I asked Jensvold if there was anyone on his rez, a spiritual leader perhaps, who might be willing to come out to the river and speak with José. Jensvold said he would look into it and promised to call back. He never did.
I turned to the back of the van and shouted to get José’s attention. I told him about the conversation I’d had with the Upper Sioux chairman and his apparent lack of interest in our undertaking. José said that kind of treatment was what he had come to expect from Native people, even members of his immediate family.
“That’s how it goes, bro. Indians hear my name and think I’m just another Mexican. They don’t give a shit.”

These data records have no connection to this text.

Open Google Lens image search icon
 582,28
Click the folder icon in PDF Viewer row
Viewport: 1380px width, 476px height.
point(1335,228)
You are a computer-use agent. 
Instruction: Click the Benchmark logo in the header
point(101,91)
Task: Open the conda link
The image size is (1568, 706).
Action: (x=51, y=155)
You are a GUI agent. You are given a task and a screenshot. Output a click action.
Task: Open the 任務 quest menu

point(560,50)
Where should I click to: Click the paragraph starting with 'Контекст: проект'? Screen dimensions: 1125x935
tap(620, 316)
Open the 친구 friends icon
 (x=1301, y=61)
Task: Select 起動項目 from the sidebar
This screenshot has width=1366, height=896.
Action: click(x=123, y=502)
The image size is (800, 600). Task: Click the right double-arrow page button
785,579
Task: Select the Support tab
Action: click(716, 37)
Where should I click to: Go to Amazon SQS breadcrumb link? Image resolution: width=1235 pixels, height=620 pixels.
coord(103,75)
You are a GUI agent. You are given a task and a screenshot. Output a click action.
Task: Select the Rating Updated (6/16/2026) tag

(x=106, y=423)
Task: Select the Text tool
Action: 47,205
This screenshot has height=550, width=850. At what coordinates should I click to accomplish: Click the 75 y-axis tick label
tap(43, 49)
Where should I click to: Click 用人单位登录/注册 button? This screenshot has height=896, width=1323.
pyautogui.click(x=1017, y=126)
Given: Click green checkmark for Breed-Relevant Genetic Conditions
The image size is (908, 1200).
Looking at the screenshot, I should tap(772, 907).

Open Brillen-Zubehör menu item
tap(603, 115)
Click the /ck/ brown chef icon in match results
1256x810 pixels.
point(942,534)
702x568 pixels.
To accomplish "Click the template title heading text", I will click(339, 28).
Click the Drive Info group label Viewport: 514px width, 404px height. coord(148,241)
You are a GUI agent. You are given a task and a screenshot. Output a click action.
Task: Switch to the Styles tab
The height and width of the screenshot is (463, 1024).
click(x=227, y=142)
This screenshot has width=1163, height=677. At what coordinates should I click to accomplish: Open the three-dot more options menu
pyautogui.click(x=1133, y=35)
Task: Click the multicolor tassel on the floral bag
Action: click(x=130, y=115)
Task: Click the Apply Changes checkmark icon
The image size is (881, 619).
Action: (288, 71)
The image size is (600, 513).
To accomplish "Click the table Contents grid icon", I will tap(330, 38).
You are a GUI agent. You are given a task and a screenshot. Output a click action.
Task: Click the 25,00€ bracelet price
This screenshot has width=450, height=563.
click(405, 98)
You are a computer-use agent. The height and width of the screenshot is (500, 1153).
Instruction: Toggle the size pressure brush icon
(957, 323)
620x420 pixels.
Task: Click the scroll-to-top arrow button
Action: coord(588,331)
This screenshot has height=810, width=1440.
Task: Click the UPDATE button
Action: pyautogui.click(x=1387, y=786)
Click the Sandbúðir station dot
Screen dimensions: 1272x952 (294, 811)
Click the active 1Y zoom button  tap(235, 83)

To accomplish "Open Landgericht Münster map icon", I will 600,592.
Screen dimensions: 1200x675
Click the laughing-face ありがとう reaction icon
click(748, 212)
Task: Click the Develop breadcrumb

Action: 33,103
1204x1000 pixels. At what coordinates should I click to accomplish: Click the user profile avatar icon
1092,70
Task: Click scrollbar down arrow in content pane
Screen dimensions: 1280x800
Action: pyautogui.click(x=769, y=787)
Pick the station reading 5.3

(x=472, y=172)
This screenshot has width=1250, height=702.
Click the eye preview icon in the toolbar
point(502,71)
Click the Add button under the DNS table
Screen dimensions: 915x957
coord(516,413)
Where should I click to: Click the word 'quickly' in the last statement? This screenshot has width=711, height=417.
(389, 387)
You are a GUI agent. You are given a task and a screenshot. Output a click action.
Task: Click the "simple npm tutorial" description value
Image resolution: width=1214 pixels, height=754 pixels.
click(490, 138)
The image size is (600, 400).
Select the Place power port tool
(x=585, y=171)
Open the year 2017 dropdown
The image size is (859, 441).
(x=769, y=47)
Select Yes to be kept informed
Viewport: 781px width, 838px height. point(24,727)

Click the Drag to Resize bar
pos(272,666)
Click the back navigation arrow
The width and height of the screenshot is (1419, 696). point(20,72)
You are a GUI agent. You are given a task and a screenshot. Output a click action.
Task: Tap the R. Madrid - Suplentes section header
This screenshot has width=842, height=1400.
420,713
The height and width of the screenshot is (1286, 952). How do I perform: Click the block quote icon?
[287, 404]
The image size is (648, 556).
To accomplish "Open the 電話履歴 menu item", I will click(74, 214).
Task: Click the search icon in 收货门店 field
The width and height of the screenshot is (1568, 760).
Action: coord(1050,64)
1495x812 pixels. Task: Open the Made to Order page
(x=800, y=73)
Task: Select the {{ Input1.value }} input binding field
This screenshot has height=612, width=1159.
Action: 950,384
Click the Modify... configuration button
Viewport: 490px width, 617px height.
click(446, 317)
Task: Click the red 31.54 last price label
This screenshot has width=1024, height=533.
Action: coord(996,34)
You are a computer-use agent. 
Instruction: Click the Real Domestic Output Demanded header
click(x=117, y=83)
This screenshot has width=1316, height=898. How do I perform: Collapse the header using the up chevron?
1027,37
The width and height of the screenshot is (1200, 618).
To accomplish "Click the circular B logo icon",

José had told me before about how his brothers and sisters, of a Lakota mother and fathers of diverse nationalities (Somali, Ethiopian, Puerto Rican, Yemeni), had all experienced similar disdain from the greater Native community, who often derided them as illegitimate Indians. At Heart of the Earth, the Native charter school in Minneapolis where José had gone to high school, he was constantly getting into fights—particularly with the Anishinaabe boys—over the question of his Indian-ness. They hated him for being light skinned and having a Hispanic name, and he hated them for being Anishinaabe. He had been burned in romantic and business relationships with Anishinaabe people, and he clung to the historic animosity that lingered in Minnesota.